I have some unpleasant memories associated with her… Due to a certain incident, we both ended up with some unpleasant traumas. That’s why I don’t want to have anything to do with her. And she probably feels the same way about me.
“It’s suspicious… There’s no way someone as optimistic as senpai could have a trauma. Are you really telling the truth…?”
“What do you think of me… I mean, that’s enough, right? There’s no point in bringing that up now. It’s not like I have a girlfriend or anything, so it doesn’t matter to you either way, right?”
“…I see. But I still want to know. Who was it that dated someone like you, senpai?”
“……”
It’s not that we were dating, but it would be too much trouble to tell her that, so I’ll just keep quiet. And the fact that she’s not saying something like ‘Did you force yourself on a woman or something?’ shows that she trusts me to some extent.
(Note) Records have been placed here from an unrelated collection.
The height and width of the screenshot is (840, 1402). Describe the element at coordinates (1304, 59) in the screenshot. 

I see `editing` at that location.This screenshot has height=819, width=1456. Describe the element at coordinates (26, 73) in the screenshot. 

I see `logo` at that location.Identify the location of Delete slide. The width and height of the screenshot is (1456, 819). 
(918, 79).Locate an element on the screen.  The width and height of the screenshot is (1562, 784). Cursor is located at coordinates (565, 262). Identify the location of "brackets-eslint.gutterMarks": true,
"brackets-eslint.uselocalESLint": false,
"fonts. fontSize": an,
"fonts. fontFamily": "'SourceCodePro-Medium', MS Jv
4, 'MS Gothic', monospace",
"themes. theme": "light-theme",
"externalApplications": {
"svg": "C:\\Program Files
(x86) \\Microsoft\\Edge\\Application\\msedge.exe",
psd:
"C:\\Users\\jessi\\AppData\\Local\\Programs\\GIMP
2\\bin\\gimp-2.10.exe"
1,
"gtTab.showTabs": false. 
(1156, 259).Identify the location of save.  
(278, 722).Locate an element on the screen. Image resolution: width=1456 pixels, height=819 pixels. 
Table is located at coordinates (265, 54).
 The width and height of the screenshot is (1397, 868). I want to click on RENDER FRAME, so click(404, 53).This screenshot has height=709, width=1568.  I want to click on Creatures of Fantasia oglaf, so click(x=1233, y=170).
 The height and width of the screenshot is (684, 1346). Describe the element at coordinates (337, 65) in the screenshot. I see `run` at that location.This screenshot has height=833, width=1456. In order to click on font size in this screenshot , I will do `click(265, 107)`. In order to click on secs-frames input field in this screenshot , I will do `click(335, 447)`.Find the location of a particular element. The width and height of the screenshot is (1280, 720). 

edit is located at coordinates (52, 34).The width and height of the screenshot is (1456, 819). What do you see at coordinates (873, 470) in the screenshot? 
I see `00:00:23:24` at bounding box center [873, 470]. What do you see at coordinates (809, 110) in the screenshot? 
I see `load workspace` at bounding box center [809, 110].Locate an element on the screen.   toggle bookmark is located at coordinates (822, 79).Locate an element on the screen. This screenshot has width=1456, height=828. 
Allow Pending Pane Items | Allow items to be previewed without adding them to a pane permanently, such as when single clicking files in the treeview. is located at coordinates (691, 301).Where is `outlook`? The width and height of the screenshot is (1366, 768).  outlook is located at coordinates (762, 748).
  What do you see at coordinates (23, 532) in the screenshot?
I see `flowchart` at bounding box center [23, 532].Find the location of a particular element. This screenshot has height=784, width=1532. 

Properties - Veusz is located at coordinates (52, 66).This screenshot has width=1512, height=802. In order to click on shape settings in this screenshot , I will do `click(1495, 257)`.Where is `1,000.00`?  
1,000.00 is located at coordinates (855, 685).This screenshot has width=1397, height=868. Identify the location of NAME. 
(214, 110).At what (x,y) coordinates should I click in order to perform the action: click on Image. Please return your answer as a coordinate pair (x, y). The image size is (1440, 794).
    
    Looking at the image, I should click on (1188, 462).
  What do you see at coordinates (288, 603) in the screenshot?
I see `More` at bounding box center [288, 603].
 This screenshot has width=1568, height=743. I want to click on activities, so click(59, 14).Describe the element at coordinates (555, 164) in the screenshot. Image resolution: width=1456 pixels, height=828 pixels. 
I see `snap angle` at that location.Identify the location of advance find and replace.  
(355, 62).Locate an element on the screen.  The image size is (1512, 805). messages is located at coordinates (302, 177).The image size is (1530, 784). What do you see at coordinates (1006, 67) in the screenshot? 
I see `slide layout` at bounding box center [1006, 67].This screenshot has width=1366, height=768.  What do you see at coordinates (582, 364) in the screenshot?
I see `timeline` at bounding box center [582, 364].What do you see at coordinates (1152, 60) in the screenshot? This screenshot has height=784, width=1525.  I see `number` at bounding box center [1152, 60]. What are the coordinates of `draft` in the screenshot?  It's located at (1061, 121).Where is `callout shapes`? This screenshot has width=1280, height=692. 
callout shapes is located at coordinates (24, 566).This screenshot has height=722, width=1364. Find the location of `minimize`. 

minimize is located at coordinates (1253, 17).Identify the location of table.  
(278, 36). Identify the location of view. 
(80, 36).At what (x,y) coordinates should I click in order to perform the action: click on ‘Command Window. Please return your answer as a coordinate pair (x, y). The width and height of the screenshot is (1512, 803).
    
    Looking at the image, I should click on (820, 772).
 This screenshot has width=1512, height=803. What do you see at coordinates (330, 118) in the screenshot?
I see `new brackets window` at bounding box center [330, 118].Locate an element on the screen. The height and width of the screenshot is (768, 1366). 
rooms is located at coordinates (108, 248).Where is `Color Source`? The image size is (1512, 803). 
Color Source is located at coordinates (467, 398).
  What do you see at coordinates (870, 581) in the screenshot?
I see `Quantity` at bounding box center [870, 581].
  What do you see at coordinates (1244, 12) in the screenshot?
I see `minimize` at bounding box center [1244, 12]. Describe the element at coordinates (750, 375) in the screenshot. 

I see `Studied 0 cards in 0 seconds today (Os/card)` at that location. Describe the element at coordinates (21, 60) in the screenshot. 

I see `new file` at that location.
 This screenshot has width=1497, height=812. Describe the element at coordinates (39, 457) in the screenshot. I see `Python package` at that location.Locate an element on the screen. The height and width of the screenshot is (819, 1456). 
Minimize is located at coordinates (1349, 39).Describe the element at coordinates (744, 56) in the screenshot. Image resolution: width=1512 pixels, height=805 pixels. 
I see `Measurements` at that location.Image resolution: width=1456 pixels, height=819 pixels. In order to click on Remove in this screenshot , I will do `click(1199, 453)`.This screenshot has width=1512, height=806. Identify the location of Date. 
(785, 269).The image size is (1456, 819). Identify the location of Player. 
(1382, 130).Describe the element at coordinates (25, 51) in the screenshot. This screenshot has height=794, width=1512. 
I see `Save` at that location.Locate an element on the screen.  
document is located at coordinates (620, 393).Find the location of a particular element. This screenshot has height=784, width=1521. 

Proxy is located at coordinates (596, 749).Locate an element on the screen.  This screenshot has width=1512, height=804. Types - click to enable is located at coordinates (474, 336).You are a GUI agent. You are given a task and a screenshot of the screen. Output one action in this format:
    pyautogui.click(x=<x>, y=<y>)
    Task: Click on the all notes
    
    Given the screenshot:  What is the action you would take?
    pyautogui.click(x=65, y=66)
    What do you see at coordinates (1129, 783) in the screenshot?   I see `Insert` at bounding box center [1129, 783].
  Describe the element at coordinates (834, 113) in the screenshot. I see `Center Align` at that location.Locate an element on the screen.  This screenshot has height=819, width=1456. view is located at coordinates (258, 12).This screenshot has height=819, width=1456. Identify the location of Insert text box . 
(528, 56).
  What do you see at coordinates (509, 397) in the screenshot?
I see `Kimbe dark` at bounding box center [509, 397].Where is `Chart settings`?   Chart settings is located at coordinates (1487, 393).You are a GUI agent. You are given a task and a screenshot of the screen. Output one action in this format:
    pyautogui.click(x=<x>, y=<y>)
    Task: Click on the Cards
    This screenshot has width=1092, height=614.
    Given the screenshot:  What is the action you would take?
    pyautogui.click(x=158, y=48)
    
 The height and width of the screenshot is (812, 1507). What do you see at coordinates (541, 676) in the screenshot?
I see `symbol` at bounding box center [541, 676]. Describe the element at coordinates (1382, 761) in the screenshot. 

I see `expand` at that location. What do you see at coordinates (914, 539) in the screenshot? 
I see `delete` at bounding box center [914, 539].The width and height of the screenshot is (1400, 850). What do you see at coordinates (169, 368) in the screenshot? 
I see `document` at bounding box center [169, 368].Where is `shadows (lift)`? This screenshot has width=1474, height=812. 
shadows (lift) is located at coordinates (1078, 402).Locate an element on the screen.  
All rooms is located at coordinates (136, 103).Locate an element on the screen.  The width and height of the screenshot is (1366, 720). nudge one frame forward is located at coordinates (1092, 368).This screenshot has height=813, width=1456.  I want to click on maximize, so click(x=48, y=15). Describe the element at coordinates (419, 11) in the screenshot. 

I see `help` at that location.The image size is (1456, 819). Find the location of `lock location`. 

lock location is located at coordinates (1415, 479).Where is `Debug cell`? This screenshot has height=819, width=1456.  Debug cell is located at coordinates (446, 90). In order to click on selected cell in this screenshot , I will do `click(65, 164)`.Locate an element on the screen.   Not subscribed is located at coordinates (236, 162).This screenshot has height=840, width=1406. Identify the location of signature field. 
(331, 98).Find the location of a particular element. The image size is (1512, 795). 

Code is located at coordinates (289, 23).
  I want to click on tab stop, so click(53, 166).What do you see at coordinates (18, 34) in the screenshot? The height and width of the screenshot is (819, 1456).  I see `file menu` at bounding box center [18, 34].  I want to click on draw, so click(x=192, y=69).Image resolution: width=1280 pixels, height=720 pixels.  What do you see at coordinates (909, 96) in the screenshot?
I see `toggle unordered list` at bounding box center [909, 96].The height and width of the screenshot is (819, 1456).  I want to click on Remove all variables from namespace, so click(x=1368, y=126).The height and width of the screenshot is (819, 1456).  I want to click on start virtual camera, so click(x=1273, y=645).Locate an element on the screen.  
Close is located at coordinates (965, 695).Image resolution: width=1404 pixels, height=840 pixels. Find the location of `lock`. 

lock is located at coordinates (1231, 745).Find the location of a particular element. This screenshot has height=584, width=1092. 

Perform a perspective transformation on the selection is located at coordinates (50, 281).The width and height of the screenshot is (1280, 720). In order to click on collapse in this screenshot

“Could it be that senpai…forcibly assaulted a woman…”
“It wasn’t like that at all!!”
I was a little happy, but that was a short-lived dream.
“…Well, I know senpai won’t do that kind of thing.”
“Then don’t say stuff like that.”
“That’s because senpai is evading the question. …Or rather, senpai, why don’t you just come clean and confess? Who did you do it with and where? I won’t get mad, so please tell me the truth. If you don’t, I’ll end up spitting in your face, you know?”
“…No, don’t make strange threats.”
In fact, it was my fault for saying unnecessary things in the first place, and I should have told the truth. But even if I told the truth, I’m sure Tenzaki wouldn’t believe me. That’s how absurd that story is.
“…Okay then. I guess there’s no point in talking to senpai right now. I’m leaving.”
Tenzaki said so as if to shun me and distanced herself from me. And then she left the clubroom without saying goodbye.
“What was that all about? …Wait, does that mean the reason she cared so much about who my first time was with is because she…likes me? That Tenzaki?”
…No, that’s not it. In fact, if I think like that, Tenzaki would just make fun of me for being like a virgin.
“…Whatever. In the meantime, I’ll just read the rest of the book until the end of club activities.”
With a sigh, I reached for the book again…but I suddenly had a bad feeling and immediately stopped my hand.
“That girl didn’t go to Kyoka by any chance, did she?”
That’s what I thought, so I checked the time… It was almost time for club activities to end. So if she went to the gym now, she should be able to see Kyoka after club activities.
“Damn it, things are getting messy.”
I complained and hurried to the gym. It would be terrible if Tenzaki said something strange to Kyoka and we ended up having to meet each other. I’ll remember that trauma again, even though I’ve forgotten about it for a long time.
That’s the last thing I want.
“I have to stop Tenzaki before she meets Kyoka…!”
I muttered to myself, but I was sure I wouldn’t make it in time. Feeling this premonition keenly, I rushed to the gym.